I read the article you’re rebutting a while back and chuckled to myself, particularly after reading the part about obtaining a timestamp. The concept of micro-optimization is easy to sell, particularly because people are generally more concerned with getting a quick fix than learning how to write code properly In the first place. I agree with almost all you say here. As far as echo() and print() are concerned, I agree that the speed difference gained from using echo() is negligible, however the reason print() is slower is not because its a function. They’re both language constructs but print() is slower because unlike echo() it returns a value; ‘1’ if the argument is successfully printed and ‘0’ if it isn’t.

till (@klimpong) wrote at 10/26/2009 4:55 am:

Hey,

so on the absolute path issue, two things:

a) Did you toy with the realpath cache (and ttl) at all? It helps you somewhat if you jack up the values, etc.. Generally this works well in a production environment when the application only changes with a new deployment.

b) For the “makes code unportable” issue. This is something you can actually take care of in deployment. For example, PEAR has those nifty @foo@ identifiers which can be replaced with a replacement task. So for example, @php_bin@ becomes /whereever/php-cli/is/located. This depends on PEAR’s configuration (which should be taken care of when you set it up/install it).

Nice writing!

Giorgio Sironi (@giorgiosironi) wrote at 10/26/2009 12:25 pm:

Agree on all the points, Brandon.

Greg Beaver wrote at 10/26/2009 1:53 pm:

First off, I agree 100% that micro-optimizations may not matter at all to your application.

However, I’d like to point out that you have oversimplified the question of how to load external files and how it affects performance. In Rasmus Lerdorf’s keynote for Drupalcon last year (http://szeged2008.drupalcon.org/program/sessions/rasmus-lerdorf-keynote-simple-hard) he took a simple application and through a series of optimizations, some micro, some more substantial, transformed it from an application that can handle 13 req/sec to one that does 400 req/sec as measured by Apache benchmark.

One of the more significant improvements came simply from changing include_path from “.:/path/to/stuff” to “/path/to/stuff:.” This is certainly a micro-optimization by any definition. Also, by replacing require_once with include, he increased the requests per second (note: not the percentage of execution time, the actual number of requests that can be served per second) by a large percentage.

So, this is all to say, micro-optimizations are sometimes useless, but when you do them in conjunction with a real application, and measure the difference in requests per second, you can get an accurate picture of how much they help, and they can result in several thousands of percentage increase in performance for the application as a whole.

The key is don’t optimize blindly, and consider the tradeoffs that are inherent.
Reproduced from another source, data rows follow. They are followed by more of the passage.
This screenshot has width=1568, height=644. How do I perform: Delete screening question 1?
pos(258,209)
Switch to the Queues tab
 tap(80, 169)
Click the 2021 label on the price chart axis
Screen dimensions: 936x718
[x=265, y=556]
Clay (@claylua) wrote at 10/26/2009 9:55 pm:

The key is don’t optimize blindly, and consider the tradeoffs that are inherent.

@Greg Beaver : Absolutely agree with that.

Pierre Spring (@shvi) wrote at 10/27/2009 6:14 pm:

There is one advantage about these micro optimizations: Coding Standards. You have arguments to enforce some coding standards within communities and enterprises. I, for example, don’t like it, when I see double and single quotes mixed within the same ligne of concatenation …

Richard Lynch (@LynchRichard) wrote at 10/28/2009 1:05 am:

I thought rand() was gutted and replaced with mt_rand() under the hood anyway…

Also, I’m not sure why anybody thinks “” is parsed “more” than ”…

Both have escape characters, so PHP has to iterate through the string for each, looking for \\ and \’ in one, and a whole host of things in the other, including, but not limited to: {} $ \” and a bunch of other backslash stuff that I won’t duplicate here when you can rtfm.

Maybe PHP has to go through “twice” for “”, but I sure don’t see why…

It’s still silly to try to optimize where your bottleneck isn’t.

Build it simple/straightforward first, then find bottlenecks and figure out why it’s slow, and ONLY then can you begin to optimize.